Point of care ultrasound revealed the following:
Patient also had evidence of pulmonary edema on lung ultrasound and IVC was plethoric with minimal variation with respiration.
Heart Failure
Heart failure is a common illness that presents to the Emergency Department. It affects approximately 2% of the general population in the United States and it encompasses 20% of all hospitalizations.
Precipitants of acute decompensated heart failure (ADHF):
Acute coronary syndrome
Pulmonary Embolism
Valvular disorder: severe aortic stenosis, acute MR, mitral stenosis, chordae rupture
Aortic dissection
Arrhythmias: most common is A-fib
Infection: endo/myo/pericarditis, PNA, other
Anemia
Uncontrolled HTN
COPD
Medication/diet non-compliance
Alcohol/illicit drug use
Endocrine pathology
Uncontrolled diabetes
Thyroid
Medications: NSAID, CCB/BB toxicity
Common symptoms:
Dyspnea on exertion: most sensitive
Orthopnea
Exercise intolerance
Physical exam:
Wheezing
Rales
JVD
S3
Lower extremity edema
Tachypnea, hypoxemia
Work up and what to look for:
EKG: ischemia, dysrhythmias, heart strain pattern (pulmonary embolism, cor pulmonale)
CBC: anemia
CMP: renal function, electrolytes (including Ca/Mag/Phos)
Trop, BNP
CXR: 15-20% of patients with ADHF will lack pulmonary congestion on CXR. Findings may lag 12 hours from onset of symptoms.
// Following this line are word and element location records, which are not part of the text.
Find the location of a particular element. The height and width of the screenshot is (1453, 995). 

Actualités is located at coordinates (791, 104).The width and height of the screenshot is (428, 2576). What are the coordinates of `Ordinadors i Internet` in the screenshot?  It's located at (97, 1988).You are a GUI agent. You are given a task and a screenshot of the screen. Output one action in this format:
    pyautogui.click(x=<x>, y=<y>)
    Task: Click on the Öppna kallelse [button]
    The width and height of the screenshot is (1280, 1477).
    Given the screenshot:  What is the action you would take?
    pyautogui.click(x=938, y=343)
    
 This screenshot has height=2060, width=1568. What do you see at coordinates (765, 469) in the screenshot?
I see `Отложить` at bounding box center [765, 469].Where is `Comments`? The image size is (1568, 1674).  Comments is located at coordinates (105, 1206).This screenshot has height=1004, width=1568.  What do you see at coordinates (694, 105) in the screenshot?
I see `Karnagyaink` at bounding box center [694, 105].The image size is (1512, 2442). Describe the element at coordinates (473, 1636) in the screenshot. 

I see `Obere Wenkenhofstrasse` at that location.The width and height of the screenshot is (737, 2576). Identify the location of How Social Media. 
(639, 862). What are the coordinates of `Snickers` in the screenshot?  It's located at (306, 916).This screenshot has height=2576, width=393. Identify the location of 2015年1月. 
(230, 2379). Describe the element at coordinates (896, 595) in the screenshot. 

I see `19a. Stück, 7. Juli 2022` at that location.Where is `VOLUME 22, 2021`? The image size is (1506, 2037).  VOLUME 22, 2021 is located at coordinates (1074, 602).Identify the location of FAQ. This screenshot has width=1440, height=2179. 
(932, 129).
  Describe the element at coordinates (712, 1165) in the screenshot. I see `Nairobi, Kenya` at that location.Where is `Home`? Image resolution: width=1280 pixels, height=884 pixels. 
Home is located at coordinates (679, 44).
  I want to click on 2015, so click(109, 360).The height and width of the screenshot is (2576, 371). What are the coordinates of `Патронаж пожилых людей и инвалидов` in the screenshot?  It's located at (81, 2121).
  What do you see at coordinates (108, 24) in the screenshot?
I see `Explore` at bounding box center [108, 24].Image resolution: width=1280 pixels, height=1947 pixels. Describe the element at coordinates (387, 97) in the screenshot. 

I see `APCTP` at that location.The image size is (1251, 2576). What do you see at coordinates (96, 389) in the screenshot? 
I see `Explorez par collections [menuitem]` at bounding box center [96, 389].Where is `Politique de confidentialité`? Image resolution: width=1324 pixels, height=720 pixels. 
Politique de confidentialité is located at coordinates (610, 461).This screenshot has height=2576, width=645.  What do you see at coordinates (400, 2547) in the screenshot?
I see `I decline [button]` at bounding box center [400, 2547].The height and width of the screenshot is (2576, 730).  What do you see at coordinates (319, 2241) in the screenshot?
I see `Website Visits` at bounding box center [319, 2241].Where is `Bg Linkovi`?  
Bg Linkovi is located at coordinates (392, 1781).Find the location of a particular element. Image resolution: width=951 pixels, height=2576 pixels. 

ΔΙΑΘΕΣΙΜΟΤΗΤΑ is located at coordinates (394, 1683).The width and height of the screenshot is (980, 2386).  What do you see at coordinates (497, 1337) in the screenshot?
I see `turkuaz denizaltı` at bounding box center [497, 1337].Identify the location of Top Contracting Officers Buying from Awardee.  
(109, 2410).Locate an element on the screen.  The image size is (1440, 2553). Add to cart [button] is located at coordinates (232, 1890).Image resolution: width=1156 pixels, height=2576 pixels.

Sensitivity 60%. Patients with right heart failure might have a normal size heart.
Other findings: cardiomegaly, pleural effusions, Kerley B lines, peribronchial cuffing, perihilar congestion, cephalization
The Approach
Point of care ultrasound is an invaluable tool when evaluating patients with suspicion of ADHF. With POCUS, one can obtain qualitative measurement of patient’s heart function . Evaluation of acute decompensated heart failure include: ECHO, lungs (b-lines) and IVC.
** Remember pulmonary edema requires presence of 3 or more B-lines in 2 or more fields bilaterally **
Image Acquisition
At least 2 views!
PLAX: global function
PSAX: regional wall motion abnormalities, right heart strain
Apical: global function, apex, right heart strain, valves
SubX: global function, pericardium
Management
Treat underlying precipitant
Non-hypotensive patients: NIPPV, nitroglycerin, diuretics (after NIPPV and nitro!)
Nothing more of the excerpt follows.